We are delighted to note that Ciaran Broderick completed his PhD recently. His thesis was titled ‘Climate change and Atlantic salmon (Salmo salar): changes in flow and freshwater habitat in the Burrishoole catchment.’
Here is his abstract:
Climate change is anticipated to impact the flow regime of riverine systems with resultant consequences for the freshwater habitat of Atlantic salmon (Salmo salar) and the long-term sustainability of their population numbers. The Burrishoole catchment – a relatively small but productive salmon catchment system (~90km2) located on Ireland’s west coast – is used as a case study to investigate this. A series of high resolution climate scenarios were employed to examine potential changes in the climate and hydrology of this system. The climate scenarios used represent different combinations of GHG-emission scenarios, driving GCMs and statistical/dynamical downscaling models; in addition, three different rainfall-runoff models (HBV, HYSIM and TOPMODEL) were employed – integrating across uncertainties in both the model structure and parameter values. By considering multiple model pathways this study attempts to sample across the uncertainties encountered at each stage in the process of translating prescribed anthropogenic forcings into local scale responses in the catchment system. The hydrological projections were examined in the context of the habitat and flow requirements of Atlantic salmon at key stages in their life-cycle (e.g. spawning, migration).

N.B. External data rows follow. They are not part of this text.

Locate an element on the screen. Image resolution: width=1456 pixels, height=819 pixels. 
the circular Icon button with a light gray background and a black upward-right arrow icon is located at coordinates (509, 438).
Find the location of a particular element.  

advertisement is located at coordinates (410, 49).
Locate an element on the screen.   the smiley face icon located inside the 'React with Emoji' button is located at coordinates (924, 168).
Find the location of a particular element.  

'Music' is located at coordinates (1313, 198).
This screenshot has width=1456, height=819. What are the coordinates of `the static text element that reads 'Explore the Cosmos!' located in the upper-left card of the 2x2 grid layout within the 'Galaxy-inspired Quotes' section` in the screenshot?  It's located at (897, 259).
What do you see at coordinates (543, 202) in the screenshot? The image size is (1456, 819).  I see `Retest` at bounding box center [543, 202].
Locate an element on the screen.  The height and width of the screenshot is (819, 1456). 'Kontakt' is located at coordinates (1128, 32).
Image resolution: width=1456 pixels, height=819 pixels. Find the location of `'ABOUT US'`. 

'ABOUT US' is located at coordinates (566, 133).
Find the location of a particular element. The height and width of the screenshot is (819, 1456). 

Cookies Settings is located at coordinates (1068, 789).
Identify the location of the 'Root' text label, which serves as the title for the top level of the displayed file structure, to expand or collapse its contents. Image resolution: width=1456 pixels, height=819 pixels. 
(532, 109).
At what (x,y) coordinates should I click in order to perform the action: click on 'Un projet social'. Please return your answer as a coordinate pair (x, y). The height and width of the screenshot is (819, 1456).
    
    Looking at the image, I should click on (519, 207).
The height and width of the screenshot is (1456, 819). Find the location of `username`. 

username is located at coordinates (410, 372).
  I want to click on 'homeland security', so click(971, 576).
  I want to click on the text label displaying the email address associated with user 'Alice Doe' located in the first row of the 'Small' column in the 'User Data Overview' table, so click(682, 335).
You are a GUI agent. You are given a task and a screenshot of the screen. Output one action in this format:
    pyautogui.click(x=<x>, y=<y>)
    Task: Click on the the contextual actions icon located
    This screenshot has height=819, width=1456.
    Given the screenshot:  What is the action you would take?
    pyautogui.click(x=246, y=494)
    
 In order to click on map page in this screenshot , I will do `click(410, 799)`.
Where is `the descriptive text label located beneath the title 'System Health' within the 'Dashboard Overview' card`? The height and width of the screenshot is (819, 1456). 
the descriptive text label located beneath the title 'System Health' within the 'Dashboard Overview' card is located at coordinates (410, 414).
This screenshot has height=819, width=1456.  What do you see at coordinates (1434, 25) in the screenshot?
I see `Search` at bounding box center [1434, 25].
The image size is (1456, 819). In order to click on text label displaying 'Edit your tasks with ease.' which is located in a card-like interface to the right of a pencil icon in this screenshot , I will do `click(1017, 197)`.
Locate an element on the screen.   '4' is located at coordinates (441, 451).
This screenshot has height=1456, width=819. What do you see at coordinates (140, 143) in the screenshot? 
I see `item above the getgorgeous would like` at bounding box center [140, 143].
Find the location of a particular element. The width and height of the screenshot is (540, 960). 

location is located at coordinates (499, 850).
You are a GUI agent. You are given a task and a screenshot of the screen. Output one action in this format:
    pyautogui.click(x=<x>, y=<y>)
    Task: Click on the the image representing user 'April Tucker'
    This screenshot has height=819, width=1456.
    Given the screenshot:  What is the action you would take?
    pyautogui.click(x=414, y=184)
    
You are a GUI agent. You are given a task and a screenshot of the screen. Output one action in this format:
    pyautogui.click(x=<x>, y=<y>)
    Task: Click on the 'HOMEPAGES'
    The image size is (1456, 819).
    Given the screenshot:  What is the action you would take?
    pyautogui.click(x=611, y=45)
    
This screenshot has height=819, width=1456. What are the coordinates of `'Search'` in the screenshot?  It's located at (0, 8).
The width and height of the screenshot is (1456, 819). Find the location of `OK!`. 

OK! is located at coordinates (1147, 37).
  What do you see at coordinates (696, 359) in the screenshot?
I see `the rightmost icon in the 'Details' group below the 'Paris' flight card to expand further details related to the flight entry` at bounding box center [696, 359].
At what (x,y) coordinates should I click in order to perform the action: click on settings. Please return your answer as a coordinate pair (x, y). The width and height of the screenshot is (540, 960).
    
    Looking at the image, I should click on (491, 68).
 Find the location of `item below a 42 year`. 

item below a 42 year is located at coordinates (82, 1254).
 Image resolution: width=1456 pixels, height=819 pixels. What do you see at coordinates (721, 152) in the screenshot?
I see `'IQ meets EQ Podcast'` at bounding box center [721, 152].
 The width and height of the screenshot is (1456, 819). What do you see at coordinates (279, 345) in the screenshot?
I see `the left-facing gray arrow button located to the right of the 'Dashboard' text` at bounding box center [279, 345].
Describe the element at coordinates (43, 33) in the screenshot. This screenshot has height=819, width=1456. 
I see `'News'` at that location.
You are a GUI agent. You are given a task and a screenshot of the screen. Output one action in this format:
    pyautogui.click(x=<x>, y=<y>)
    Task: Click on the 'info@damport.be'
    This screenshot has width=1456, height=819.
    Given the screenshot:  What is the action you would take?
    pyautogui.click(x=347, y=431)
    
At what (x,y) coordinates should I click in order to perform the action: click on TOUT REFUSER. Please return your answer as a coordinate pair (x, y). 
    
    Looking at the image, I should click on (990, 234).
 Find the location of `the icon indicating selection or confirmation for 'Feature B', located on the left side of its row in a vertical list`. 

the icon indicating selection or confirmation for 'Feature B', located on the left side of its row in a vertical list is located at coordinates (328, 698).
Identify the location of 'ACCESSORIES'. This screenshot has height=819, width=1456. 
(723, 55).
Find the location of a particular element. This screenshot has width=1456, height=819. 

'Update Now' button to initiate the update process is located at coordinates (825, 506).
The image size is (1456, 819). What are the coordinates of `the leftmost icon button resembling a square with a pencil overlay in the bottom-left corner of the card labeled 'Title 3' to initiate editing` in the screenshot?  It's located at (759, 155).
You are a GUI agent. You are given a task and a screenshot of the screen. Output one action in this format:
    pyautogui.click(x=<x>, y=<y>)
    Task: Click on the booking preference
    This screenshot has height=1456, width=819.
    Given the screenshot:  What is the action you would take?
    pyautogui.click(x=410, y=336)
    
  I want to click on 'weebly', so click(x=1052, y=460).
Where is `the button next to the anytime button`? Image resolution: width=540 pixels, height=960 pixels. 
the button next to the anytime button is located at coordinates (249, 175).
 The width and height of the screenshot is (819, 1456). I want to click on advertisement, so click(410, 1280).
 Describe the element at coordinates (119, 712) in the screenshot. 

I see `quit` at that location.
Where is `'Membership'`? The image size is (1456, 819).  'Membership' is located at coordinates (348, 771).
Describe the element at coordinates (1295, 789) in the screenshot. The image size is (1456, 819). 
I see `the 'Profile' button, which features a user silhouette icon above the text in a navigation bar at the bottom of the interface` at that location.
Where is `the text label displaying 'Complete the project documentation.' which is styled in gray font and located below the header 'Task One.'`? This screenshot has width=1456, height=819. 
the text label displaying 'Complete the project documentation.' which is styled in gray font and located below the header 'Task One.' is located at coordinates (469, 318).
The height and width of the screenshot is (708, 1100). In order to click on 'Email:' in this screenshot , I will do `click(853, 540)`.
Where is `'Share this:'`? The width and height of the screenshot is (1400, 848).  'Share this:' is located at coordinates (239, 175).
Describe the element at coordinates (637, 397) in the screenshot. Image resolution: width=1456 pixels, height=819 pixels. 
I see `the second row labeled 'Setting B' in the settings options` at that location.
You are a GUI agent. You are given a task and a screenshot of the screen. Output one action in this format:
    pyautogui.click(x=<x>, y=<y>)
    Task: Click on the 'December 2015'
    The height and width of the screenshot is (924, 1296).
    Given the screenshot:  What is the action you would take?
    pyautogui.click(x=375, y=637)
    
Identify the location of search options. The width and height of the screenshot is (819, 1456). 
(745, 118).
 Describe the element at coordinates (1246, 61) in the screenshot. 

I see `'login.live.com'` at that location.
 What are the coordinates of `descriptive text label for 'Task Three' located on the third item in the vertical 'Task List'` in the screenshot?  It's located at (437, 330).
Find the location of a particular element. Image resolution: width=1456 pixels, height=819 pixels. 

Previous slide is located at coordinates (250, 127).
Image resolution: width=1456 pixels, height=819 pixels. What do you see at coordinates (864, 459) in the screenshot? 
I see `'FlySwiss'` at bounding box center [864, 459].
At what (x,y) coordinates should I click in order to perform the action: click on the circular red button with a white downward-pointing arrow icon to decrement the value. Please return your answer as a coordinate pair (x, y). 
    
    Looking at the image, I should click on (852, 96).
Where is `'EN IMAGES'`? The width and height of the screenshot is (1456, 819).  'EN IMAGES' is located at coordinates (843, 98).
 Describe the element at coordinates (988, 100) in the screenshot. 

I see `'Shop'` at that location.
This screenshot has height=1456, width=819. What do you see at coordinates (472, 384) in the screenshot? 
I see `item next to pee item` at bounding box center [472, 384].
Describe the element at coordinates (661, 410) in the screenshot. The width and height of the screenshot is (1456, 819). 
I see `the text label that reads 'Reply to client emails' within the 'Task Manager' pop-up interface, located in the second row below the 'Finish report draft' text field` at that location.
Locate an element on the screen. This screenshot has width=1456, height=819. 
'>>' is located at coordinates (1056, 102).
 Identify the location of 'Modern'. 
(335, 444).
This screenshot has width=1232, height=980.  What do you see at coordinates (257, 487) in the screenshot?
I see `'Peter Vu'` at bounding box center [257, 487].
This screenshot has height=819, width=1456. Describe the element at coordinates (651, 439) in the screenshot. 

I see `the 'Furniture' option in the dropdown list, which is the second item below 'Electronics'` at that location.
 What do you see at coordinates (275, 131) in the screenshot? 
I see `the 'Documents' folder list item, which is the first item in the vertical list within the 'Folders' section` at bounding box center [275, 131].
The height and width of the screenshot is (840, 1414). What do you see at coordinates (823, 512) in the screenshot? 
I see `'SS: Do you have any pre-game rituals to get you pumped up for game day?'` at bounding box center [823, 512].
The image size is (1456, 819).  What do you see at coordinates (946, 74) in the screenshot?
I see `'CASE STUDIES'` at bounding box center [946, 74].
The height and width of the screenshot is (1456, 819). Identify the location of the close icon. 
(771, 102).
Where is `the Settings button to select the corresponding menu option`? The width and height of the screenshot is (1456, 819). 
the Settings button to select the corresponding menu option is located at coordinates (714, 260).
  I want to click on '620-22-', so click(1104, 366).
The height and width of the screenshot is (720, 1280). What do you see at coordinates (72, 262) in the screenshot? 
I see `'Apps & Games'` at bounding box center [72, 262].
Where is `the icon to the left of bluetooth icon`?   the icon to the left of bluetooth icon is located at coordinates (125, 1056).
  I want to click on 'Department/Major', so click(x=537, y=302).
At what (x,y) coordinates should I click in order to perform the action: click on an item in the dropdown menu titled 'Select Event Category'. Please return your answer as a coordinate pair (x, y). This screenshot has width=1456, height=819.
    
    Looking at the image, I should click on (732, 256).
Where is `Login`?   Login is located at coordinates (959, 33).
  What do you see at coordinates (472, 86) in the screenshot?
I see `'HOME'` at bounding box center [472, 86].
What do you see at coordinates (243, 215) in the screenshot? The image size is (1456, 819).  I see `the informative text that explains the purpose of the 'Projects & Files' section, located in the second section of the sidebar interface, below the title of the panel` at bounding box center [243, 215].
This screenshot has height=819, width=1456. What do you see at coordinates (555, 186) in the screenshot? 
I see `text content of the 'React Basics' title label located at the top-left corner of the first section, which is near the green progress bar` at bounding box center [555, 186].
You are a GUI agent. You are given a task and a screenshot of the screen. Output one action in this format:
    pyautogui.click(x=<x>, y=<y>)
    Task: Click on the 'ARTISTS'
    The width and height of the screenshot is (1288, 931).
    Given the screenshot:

Model projections suggest that the catchment is likely to become warmer, with wetter winters and drier summers occurring. The results of the hydrological modelling suggest that this will be accompanied by an increase in the seasonality of its flow regime – manifest in an increase the occurrence of low (Q95) summer and high (Q05) winter flows. If realised, these changes are likely to impact salmon through a reduction in the availability of preferred habitat, a loss in connectivity across the river network and a disruption to the evolved synchrony between the occurrence of optimal in-stream conditions and the time at which certain life history events occur. Each of these factors is likely to impact the processes of migration, reproduction and recruitment; each of which is critical for the long-term viability of healthy, self-sustaining wild stocks in the catchment. Based on the projected flow data it is likely that the carrying capacity and productivity of the catchment may be reduced. In addition, by affecting those life stages which are already subject to significant mortality losses (e.g. fry emergence, smolt migration), changes in climate may result in population collapse – particularly if successive year-classes are affected. The results of the hydrological modelling highlight the sensitivity of smaller spatey catchments to changes in climate. Given that the Burrishoole system is typical of many catchment systems found along Ireland’s western seaboard, the results highlight a vulnerability to climate change which is present more generally across the region, and in many of Ireland’s most productive salmon rivers.